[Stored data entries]
§ §

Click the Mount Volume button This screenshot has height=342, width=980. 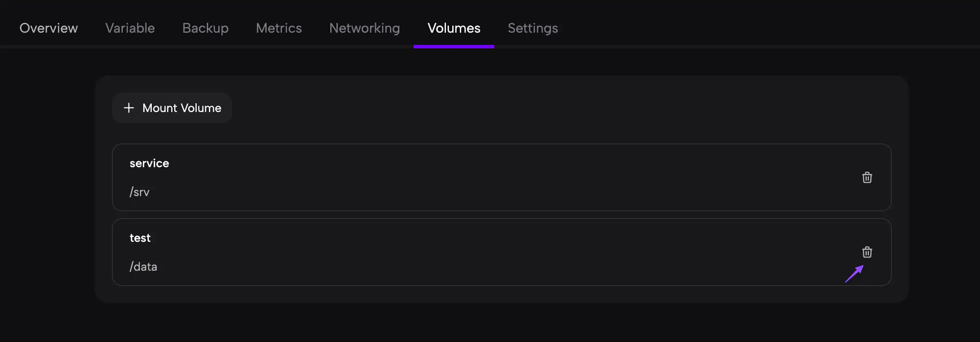tap(172, 108)
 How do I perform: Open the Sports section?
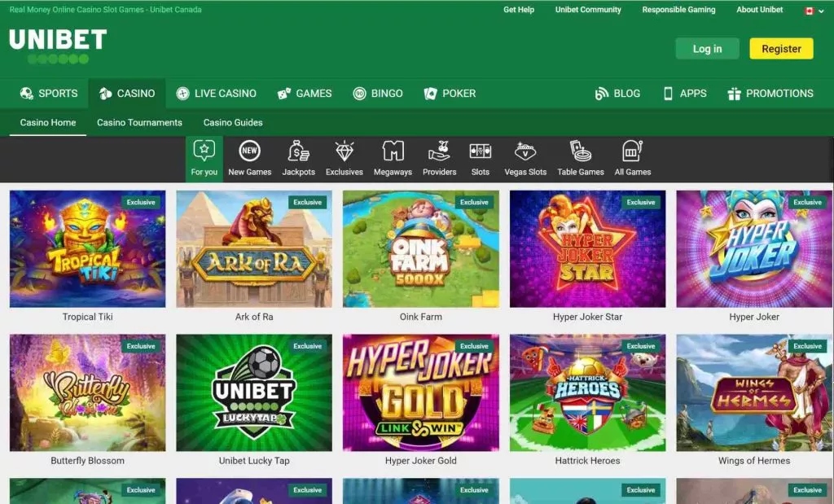tap(48, 93)
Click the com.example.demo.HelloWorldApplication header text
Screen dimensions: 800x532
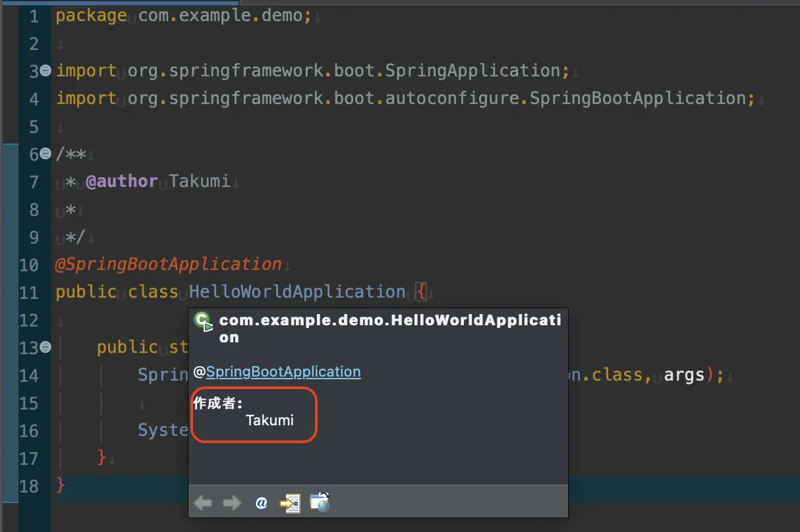click(389, 321)
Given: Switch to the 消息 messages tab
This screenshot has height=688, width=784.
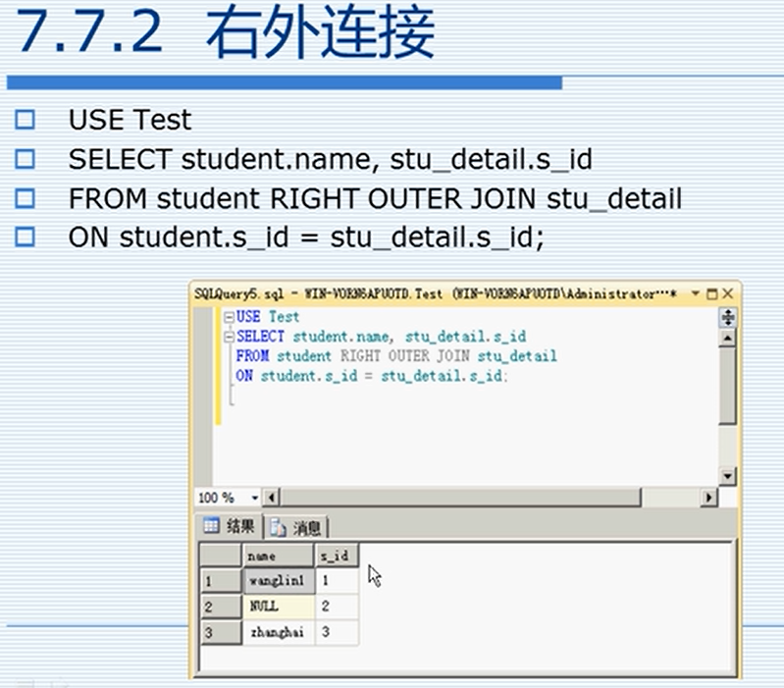Looking at the screenshot, I should click(x=296, y=527).
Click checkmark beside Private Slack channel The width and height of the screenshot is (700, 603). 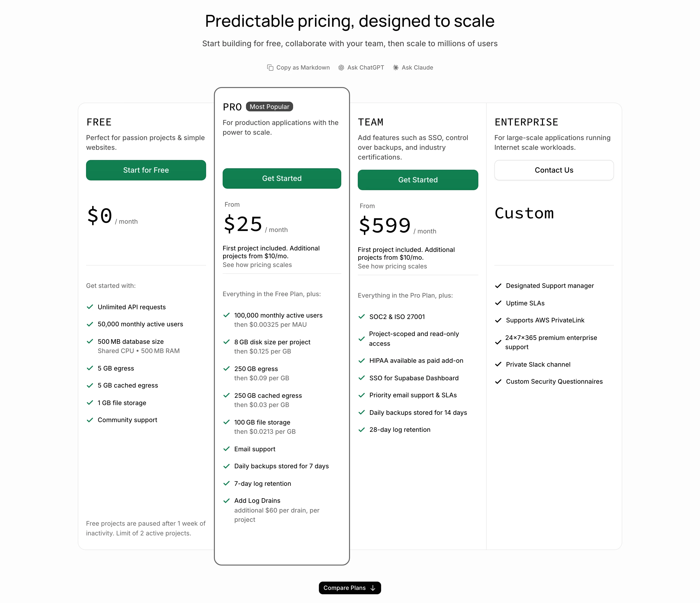tap(498, 364)
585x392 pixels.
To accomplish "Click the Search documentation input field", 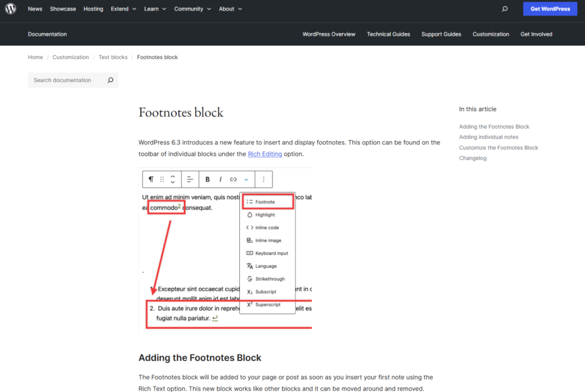I will click(x=66, y=81).
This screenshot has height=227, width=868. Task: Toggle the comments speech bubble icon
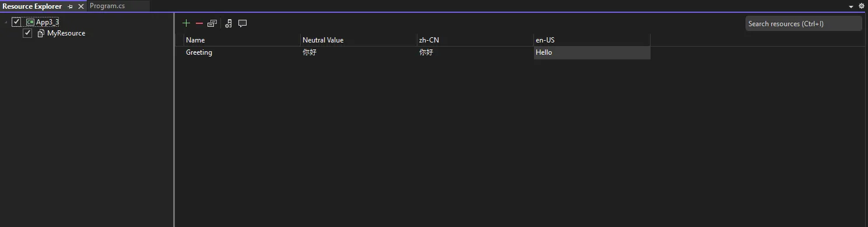[243, 23]
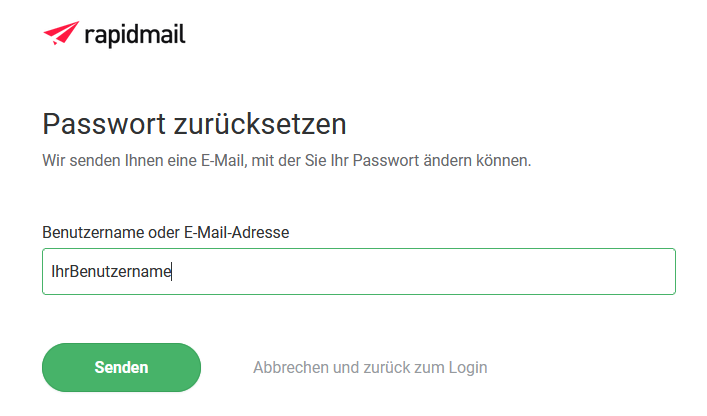Click the letters mail in the rapidmail logo
Viewport: 707px width, 416px height.
[x=161, y=34]
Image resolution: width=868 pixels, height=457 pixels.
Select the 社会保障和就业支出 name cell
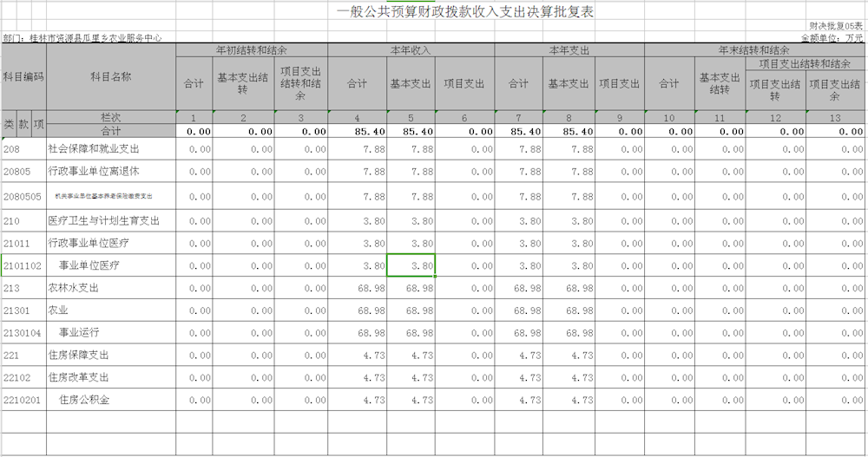(94, 149)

§ §

- _YOUR TASK_
Within the entries above, find each line where "pixels" appears; copy every one.

- _YOUR RESPONSE_
585x392 pixels.
Image resolution: width=868 pixels, height=457 pixels.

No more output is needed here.